▶ _The problem_:
Give back the full listing exactly, setting the pictures aside.

*** Opening Records for the exercise ***

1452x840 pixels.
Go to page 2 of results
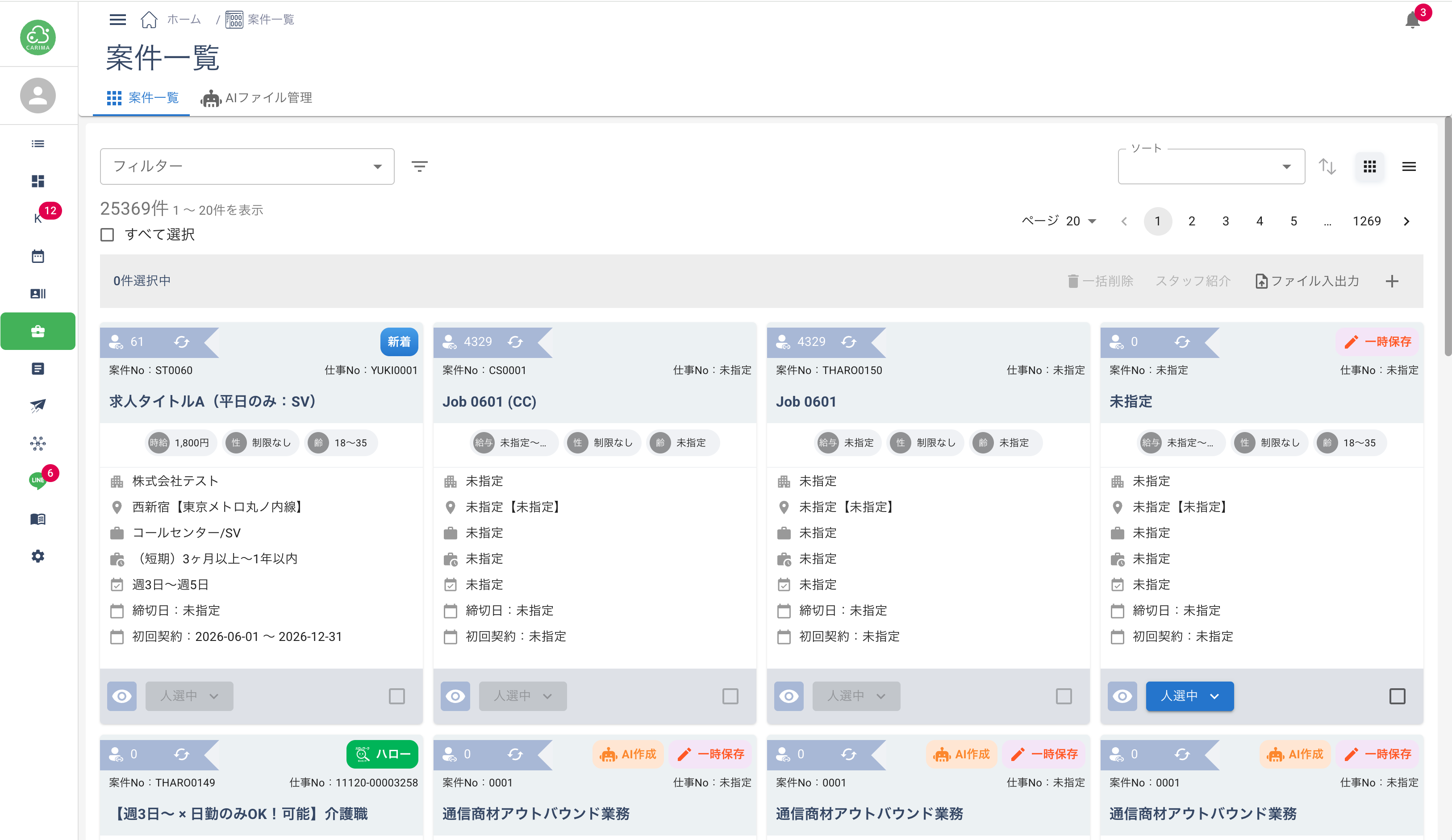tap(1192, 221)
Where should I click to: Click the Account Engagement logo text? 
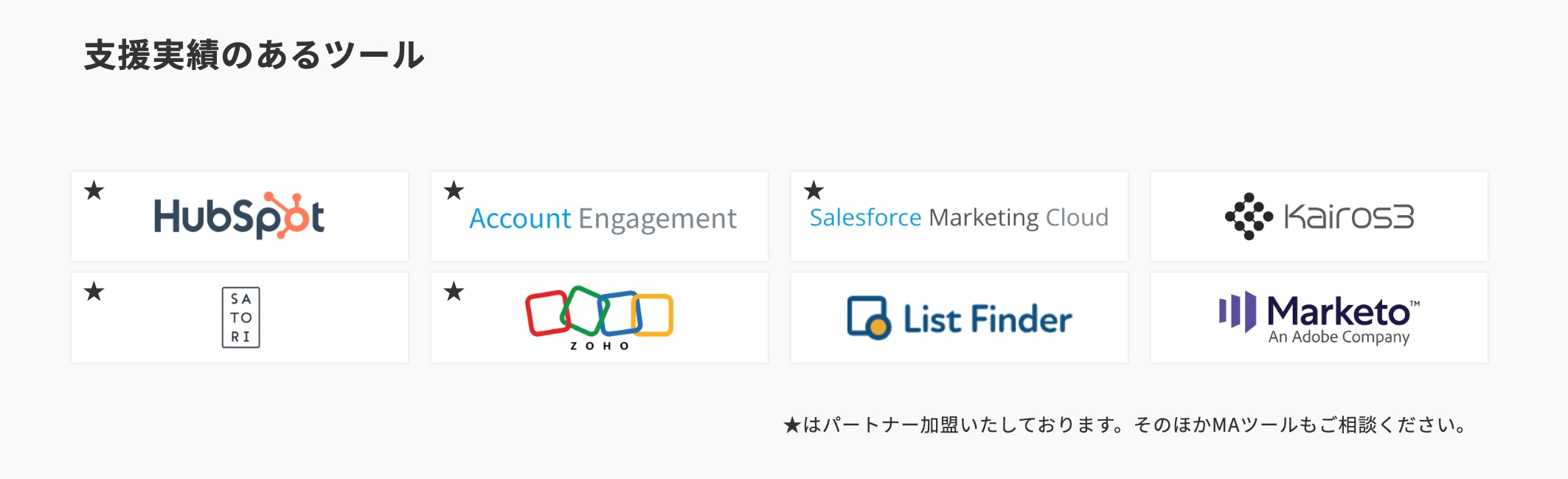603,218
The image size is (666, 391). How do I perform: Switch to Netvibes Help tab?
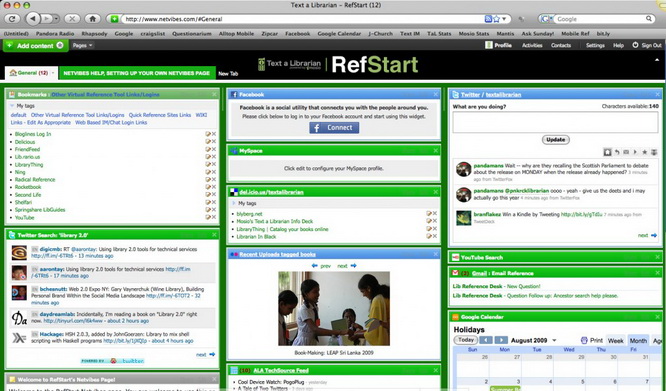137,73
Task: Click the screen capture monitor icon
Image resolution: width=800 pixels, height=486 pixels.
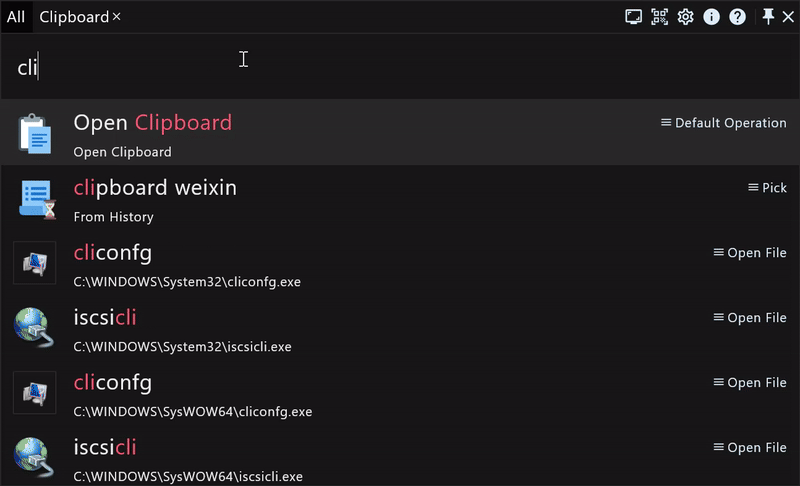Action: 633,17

*** Closing Records for the exercise ***

▶ _Written solution_:
1452x840 pixels.
Go to page 2 of results
tap(1192, 221)
Where should I click to: Click the Account Engagement logo text? 
603,218
The image size is (666, 391). How do I perform: Switch to Netvibes Help tab?
137,73
Task: Click the screen capture monitor icon
Image resolution: width=800 pixels, height=486 pixels.
Action: 633,17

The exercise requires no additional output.